What is important is that Kyiv and Chisinau have been cooperating (quite successfully) in apprehending Moldovan militants (including those from the breakaway Dniester region) heading to join the war in Donbas or returning from there. The two countries' law enforcers regularly shared information on potential militants and Moldova-based masterminds of separatism in Ukraine. By the way, let me remind you that back on 6 April 2015, Dodon's supporters participated in the so-called "Bessarabia congress" in Odesa where they read out their leader's welcome speech. LB.ua has learned, Dodon is still listed as a persona non grata in Ukraine.
Also, it was the SIS which practically beheaded the Russian military contingent in the breakaway Dniester region: Russian officers from the Dniester contingent arriving from Russia at Chisinau airport were sent back while the servicemen staying in the region were only allowed to leave. Thus the Russian military contingent in the Dniester region currently has only a handful of senior officers who binge drink on a horrible scale. This significantly cuts the risks of a stab in Ukraine's back from the side of the militarized breakaway Dniester region which has long been a Russian puppet.
Clearly, had Dodon maintained control over the SIS, he would have put his protégé in charge of the special service with his first decree. And Moldova's regional security cooperation with Ukraine would have gradually been wound up, with Russian servicemen trickling back to the Dniester region.
Besides, the Kremlin propaganda, which is already at ease in Moldova amid the absence of counteraction from Moldovan law enforcers, would have been able to double up its efforts.

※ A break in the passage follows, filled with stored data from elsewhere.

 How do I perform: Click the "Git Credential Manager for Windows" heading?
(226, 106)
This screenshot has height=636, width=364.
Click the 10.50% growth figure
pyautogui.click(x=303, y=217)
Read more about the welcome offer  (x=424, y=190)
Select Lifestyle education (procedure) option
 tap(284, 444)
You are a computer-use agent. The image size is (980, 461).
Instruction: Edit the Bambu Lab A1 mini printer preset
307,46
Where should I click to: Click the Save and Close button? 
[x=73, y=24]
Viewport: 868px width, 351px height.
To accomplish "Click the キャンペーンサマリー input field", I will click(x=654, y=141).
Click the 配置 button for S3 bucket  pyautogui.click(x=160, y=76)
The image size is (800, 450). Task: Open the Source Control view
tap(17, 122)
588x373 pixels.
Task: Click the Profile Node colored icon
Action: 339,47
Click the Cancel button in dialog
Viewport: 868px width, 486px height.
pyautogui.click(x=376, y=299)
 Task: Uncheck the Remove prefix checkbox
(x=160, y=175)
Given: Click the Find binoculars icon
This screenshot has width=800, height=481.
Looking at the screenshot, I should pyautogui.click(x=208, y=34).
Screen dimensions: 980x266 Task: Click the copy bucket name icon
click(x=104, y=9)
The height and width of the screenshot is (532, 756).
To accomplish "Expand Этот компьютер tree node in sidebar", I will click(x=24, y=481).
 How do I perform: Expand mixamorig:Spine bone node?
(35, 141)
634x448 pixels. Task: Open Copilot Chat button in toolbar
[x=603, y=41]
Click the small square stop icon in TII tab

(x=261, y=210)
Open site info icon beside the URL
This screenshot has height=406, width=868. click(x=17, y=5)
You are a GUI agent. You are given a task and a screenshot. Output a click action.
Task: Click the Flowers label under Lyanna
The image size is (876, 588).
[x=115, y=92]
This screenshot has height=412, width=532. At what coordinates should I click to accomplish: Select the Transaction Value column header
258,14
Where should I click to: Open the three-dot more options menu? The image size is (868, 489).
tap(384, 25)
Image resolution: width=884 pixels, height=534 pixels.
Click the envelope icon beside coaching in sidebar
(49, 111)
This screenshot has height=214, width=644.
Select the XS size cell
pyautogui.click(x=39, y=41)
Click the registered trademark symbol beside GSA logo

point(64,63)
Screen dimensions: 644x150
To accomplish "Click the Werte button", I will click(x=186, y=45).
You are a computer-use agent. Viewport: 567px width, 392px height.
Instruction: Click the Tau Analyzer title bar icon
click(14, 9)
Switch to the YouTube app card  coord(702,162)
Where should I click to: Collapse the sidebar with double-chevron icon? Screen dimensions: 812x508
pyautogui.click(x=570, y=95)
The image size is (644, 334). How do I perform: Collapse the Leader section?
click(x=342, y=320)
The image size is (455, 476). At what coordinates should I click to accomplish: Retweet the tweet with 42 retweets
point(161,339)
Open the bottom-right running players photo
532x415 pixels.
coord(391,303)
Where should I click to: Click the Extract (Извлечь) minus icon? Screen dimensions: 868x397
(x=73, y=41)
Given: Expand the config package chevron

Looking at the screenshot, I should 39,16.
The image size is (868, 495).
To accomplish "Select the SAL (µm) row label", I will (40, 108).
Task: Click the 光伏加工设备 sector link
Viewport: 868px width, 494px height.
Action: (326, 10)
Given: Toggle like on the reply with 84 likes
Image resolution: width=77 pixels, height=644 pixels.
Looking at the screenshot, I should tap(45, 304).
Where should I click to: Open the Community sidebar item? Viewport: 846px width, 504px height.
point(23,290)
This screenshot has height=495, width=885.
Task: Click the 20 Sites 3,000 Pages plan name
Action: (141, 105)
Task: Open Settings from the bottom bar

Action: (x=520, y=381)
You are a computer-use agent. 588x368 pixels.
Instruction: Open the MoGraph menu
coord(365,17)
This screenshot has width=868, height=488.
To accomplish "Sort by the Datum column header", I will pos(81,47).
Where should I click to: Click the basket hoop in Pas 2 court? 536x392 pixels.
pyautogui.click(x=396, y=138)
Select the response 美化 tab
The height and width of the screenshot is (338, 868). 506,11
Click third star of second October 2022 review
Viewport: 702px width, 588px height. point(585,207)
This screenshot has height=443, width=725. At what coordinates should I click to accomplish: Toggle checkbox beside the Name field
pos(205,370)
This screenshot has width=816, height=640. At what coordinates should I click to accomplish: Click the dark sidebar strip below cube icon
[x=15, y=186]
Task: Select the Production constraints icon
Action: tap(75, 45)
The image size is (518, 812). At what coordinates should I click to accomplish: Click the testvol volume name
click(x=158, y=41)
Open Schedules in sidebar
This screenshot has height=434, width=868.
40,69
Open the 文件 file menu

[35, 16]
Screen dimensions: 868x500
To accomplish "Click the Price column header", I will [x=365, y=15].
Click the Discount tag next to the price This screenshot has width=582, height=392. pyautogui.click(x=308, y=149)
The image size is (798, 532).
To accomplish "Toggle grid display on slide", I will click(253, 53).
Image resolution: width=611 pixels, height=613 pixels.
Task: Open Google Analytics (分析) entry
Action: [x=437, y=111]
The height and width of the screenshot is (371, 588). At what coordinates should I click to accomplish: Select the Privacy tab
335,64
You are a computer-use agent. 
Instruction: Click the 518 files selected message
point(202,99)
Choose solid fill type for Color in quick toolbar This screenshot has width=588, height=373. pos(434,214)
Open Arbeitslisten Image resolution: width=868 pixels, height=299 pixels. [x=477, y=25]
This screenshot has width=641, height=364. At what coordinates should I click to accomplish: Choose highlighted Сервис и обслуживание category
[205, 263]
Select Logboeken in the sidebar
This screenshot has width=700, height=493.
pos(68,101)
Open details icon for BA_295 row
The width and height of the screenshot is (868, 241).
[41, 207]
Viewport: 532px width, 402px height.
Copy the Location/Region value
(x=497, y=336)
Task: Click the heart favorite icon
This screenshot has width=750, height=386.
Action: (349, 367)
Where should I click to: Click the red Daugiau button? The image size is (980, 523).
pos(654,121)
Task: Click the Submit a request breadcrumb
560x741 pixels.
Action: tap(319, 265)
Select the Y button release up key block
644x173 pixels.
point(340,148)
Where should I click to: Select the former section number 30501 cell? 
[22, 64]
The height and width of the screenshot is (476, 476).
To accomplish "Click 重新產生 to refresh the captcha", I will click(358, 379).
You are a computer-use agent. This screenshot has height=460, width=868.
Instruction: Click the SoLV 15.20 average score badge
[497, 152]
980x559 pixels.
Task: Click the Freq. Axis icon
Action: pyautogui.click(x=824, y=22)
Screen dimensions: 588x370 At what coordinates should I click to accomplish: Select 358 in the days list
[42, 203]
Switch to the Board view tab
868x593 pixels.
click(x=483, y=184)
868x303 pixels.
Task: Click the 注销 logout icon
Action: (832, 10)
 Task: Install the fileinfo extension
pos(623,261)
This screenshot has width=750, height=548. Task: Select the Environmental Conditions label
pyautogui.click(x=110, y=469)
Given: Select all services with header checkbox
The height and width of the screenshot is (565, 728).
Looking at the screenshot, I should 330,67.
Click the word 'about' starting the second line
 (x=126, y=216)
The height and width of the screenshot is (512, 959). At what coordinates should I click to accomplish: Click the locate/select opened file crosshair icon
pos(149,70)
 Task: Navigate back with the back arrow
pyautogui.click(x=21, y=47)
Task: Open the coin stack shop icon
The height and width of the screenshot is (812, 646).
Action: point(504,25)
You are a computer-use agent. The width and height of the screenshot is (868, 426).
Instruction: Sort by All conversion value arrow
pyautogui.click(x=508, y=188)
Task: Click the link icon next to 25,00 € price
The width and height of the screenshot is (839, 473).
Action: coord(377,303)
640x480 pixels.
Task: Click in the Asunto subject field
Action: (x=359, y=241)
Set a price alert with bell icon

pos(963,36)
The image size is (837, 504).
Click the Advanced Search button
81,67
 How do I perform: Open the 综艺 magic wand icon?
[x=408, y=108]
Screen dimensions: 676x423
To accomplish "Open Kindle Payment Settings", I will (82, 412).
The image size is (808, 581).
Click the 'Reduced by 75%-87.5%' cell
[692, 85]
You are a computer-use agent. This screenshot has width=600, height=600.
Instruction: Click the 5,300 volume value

It would have expanded its audience, working not only for the internal, Moldovan one but for the foreign one – Moldova could become a foothold for the destabilization of the Ukrainian part of Bessarabia, namely Odesa Region.
LB.ua's ministerial sources say Russia has adopted a strategic decision to prevent Ukraine from staying in its current borders and will seek to ensure its further disintegration by imposing a federative-confederative system on Ukraine (Moscow's latest statements and following events in Ukraine only attest to this).
This strategy will be further implemented despite incumbent Russian President Putin's soothing statements or even his possible replacement (an early election, a change of status, illness, death and so on) because there are radicals around him who are even more extreme than he is.
Moldova is assigned its own role in this context: Chisinau should be brought back into the Russian orbit of influence in order to squeeze Odesa Region in a couple of years between Moldova (with its manually-controlled authorities, whose president promised to turn the country into a federation consisting of the absolutely pro-Russian Dniester region and Gagauzia and somewhat pro-Russian Moldova itself) and Crimea which was occupied by Russia and stocked full of arms (where, by the way, the Russian troops practise landing from the sea).
Thus, according to the Kremlin's strategic plot, Odesa Region must become a key link in a land corridor from Crimea to Moldova and the Dniester region.
So, let me repeat myself, Dodon's loss of influence, including on the uniformed agencies, spells good news for Ukraine. Now we should observe whether he manages to reformat parliament to his taste. And certainly we should look at Plahotniuc's behaviour. Because, as one Moldovan pundit joked when he talked to LB.ua, "in Ukraine, there is an oligarchy, in Moldova, there is a monarchy".